# Word Embedding

Word embedding is a technique used in natural language processing to map words or phrases *from a vocabulary* to *vectors of real numbers*, which represent the words in a continuous vector space. These embeddings capture semantic meanings, relationships, and context of the words, enabling algorithms to process text using these numerical representations.

The primary benefits of word embeddings include:
- **Dimensionality Reduction:** Instead of using high-dimensional one-hot encoded vectors, word embeddings reduce the dimensionality, which helps in handling the curse of dimensionality in large datasets.
- **Semantic Similarity:** Words with similar meanings are often placed close together in the embedding space. For example, "king" and "queen" might be positioned nearer each other than "king" and "apple".
- **Context Capture:** Modern embedding techniques take the context of words into account, which allows subtle differences in usage to be captured, such as the different meanings of "bank" in "river bank" and "savings bank".

Some popular methods for generating word embeddings include:
- **Word2Vec:** Developed by a team led by Tomas Mikolov at Google, it offers two architectures: Continuous Bag-of-Words (CBOW) and Skip-Gram. Both methods use a shallow neural network model to produce embeddings.
- **GloVe (Global Vectors for Word Representation):** Developed by Stanford University researchers, GloVe constructs embeddings by analyzing word co-occurrence statistics across a corpus to learn relationships.
- **FastText:** Developed by Facebook’s AI Research lab, FastText extends Word2Vec to consider subword information, which helps in capturing meanings of shorter words and enhances the understanding of morphologically rich languages.

Word embeddings are a foundational technique in many NLP tasks like text classification, sentiment analysis, machine translation, and more. They can be trained from scratch or leveraged through pre-trained models available in libraries like TensorFlow, PyTorch, and Hugging Face’s Transformers.

Using Keras Embedding Layer for Word Embedding
-----
The Keras `Embedding` layer is a simple yet powerful tool in TensorFlow for handling word embeddings in deep learning models designed for natural language processing tasks. The layer essentially maps integer indices (which represent specific words) to dense vectors of fixed size. It's a way to convert text data into a form that neural networks can work with effectively.

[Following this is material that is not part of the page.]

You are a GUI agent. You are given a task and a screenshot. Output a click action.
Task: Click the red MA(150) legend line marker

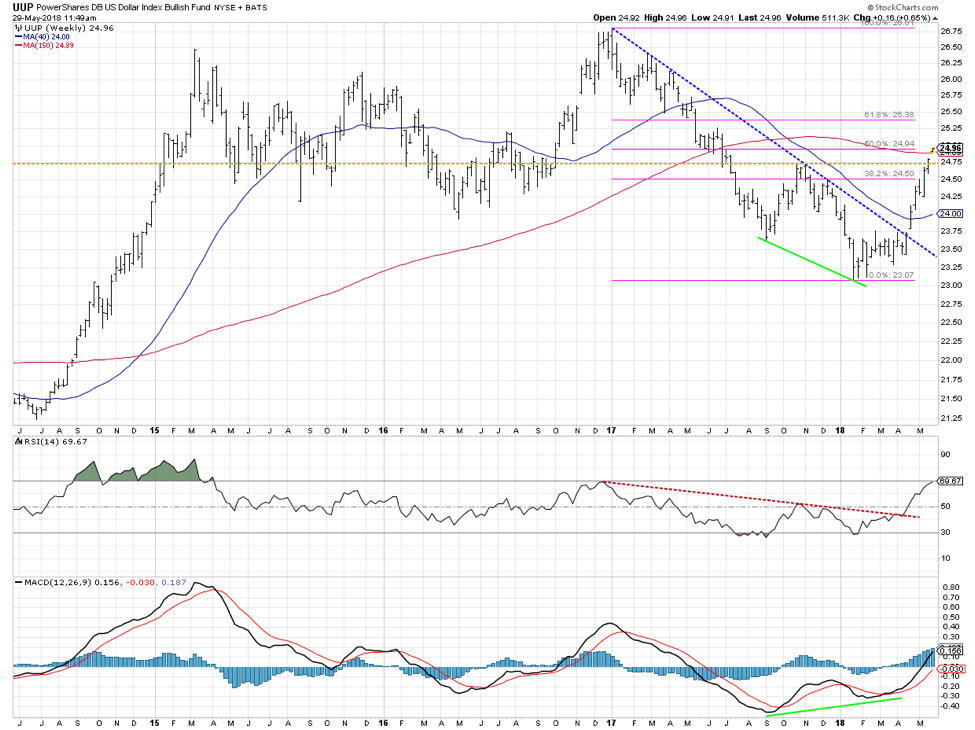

Here’s a basic breakdown of how the `Embedding` layer works and how to use it:

### Key Features
- **Input Dimension:** This is the size of the vocabulary, i.e., the total number of unique words in the dataset.
- **Output Dimension:** This is the dimensionality of the embedding vector. Each word will be represented by a vector of this size.
- **Input Length:** This is the length of input sequences, as all sequences need to be of the same length in a neural network.

### Basic Usage
When you instantiate an `Embedding` layer, you need to specify the `input_dim` (vocabulary size), `output_dim` (dimension of the embedding vector), and optionally, `input_length` (length of input sequences). The layer is initialized with random weights and will learn an embedding for all of the words in the training dataset.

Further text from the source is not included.